# Alternative zu WENN-DANN-SONST



## japetos (30. Oktober 2009)

Hallo, ich habe ein Problem mit einer WENN-DANN-SONST Formel.
Bekanntlich gibt Excel nach 7 Verschatelungen auf. Gibt es eine Alternative?
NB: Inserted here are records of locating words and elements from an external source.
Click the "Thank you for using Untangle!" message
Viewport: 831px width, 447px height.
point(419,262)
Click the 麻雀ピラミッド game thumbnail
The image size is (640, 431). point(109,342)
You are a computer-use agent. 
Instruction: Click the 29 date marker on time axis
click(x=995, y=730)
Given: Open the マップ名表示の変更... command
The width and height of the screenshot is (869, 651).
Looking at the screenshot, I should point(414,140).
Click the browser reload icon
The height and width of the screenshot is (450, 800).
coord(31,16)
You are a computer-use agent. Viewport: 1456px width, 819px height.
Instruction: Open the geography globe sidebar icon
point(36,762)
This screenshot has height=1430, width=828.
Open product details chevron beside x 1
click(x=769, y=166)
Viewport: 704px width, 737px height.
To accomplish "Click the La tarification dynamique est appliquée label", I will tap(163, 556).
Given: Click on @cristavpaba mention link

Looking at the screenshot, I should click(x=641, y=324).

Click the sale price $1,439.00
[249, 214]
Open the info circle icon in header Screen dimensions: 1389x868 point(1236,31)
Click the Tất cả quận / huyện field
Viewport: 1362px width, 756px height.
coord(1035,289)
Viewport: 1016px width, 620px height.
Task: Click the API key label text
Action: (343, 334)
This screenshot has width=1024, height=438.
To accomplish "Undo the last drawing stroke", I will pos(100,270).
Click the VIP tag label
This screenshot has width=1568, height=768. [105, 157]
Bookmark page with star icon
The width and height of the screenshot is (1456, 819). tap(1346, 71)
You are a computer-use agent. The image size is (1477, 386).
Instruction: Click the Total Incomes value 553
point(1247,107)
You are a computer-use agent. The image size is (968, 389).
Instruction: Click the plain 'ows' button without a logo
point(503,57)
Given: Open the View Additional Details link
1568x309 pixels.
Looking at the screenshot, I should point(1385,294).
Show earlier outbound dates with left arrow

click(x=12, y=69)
Ich habe eine Spalte (A) in der folgende Werte stehen:
1,3,7,10,13,17,20,23,27,30 (die Zahlen vaiieren, sind also dynamisch)

Dann habe ich ein Zeile (B) mit Zhalen von 1-48
Ich möchte nun in einer weiteren Zeile je nachdem ob die Zahl in (B) kleiner-gleich einer Zahl in (A) ist eintragen.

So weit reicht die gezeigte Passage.